As a study by the Council on Foreign Relations, a US think tank, notes, even under Huawei’s most optimistic assumptions for AI chip production of two million in 2026 and four million in 2027, the company would still produce only about 5% of Nvidia’s aggregate AI computing power in 2025, falling to 4% in 2026 and 2% in 2027.
“It is virtually impossible for Huawei to close this gap: even a hundredfold increase in AI chip production by 2027 would not allow Huawei to reach half of Nvidia’s output. At the same time, China’s demand for AI computing capacity is growing exponentially as models become more sophisticated, meaning the country’s AI chip shortage will worsen over time, not ease,” notes the think tank.
To provide access to the best production technology, and in particular the greatest engraving finesse, Huawei has opted for a monolithic design for the 950PR. All components are concentrated on a single chip, as opposed to multi-chip architectures, which require advanced packaging technologies such as TSMC’s CoWoS, to which Huawei does not have access. In exchange, Huawei accepts compromises on maximum chip size and efficiency rates.
Can Huawei build a rival ecosystem to that of Nvidia?
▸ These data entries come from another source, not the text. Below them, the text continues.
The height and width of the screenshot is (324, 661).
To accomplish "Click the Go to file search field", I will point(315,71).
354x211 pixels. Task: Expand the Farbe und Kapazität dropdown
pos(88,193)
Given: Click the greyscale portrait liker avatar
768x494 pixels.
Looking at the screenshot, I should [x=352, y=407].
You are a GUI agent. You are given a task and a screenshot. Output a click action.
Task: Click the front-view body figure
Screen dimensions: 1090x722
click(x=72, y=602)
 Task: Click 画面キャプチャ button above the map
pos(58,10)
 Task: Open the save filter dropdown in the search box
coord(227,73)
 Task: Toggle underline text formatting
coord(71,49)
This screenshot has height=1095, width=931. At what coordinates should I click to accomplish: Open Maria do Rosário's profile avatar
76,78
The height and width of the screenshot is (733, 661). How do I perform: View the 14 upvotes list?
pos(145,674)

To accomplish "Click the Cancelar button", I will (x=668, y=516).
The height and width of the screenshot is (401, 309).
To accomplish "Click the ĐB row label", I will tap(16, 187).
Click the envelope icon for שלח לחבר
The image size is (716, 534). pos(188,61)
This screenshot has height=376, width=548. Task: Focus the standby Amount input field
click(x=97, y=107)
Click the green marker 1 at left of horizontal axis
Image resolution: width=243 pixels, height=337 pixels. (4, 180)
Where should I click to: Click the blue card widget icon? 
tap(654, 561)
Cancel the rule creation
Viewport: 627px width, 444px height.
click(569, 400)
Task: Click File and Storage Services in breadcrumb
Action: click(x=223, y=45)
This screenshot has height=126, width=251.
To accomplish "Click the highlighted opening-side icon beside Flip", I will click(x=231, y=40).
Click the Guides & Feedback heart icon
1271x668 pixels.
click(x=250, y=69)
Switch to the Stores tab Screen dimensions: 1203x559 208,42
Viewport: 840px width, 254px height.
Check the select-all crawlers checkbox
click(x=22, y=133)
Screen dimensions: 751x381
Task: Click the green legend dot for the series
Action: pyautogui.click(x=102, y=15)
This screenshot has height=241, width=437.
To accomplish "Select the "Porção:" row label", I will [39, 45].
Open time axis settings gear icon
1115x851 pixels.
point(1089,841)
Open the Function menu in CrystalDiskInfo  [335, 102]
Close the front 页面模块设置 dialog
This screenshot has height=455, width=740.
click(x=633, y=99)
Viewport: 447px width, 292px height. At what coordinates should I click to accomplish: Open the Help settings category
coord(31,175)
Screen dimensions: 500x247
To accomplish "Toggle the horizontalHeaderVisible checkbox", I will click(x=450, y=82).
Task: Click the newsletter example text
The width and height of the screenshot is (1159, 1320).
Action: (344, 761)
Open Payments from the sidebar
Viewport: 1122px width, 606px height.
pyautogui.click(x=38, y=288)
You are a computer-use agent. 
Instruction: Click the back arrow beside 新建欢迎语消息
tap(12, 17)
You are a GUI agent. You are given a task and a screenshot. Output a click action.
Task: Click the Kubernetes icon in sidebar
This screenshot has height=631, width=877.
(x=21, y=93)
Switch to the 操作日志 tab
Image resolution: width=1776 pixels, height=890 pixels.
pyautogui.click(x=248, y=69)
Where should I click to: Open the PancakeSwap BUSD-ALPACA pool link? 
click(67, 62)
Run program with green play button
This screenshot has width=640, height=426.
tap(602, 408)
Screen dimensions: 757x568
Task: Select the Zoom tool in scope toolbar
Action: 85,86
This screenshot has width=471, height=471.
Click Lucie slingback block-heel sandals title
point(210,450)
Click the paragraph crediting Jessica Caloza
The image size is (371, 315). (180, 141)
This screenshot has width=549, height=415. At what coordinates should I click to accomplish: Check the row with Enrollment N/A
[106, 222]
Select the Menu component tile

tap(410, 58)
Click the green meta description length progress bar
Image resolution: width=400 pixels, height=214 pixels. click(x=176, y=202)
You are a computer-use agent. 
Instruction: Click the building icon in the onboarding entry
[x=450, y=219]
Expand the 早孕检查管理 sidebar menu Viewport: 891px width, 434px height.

The big question is whether Huawei will be able to move fast and strong enough to build an ecosystem that can rival Nvidia’s, not only in China but also elsewhere in the world, potentially challenging US chip hegemony. This is for the moment, in addition to cutting-edge production techniques, what the company lacks most, according to Antoine Chkaiban. “Huawei’s delay is also due to the fact that it is hard to cope with Nvidia’s ecosystem, which allows any customer to easily deploy and use its chips. Huawei is forced to build its own ecosystem.”
Which would have profound implications in the world of chips and AI. Models trained on Nvidia hardware may not perform optimally on Ascend infrastructure, and vice versa, leading to fragmentation within the global AI research community. Open source AI frameworks like PyTorch and JAX are expected to maintain deep support for both ecosystems, putting more demands on already small maintenance teams.
Huawei’s task promises to be difficult in this area, with Nvidia having acquired a decisive lead. “While Nvidia has lost almost all of its market share in China for high-end AI GPUs, its global dominance remains firmly anchored. By integrating vertically across the entire technology stack and expanding horizontally across industries, Nvidia has built a global position that will be extraordinarily difficult to dislodge,” judges Mina Kim.
However, geopolitics could one day take precedence over technology. For countries that are non-aligned or more or less hostile to the United States, Huawei chips could ultimately offer a viable alternative to Nvidia hardware, free of the constraints linked to American export controls. Countries having difficulty obtaining allocations of Nvidia GPUs, either because they are considered hostile or because their markets are too small, could also find Huawei an attractive supplier.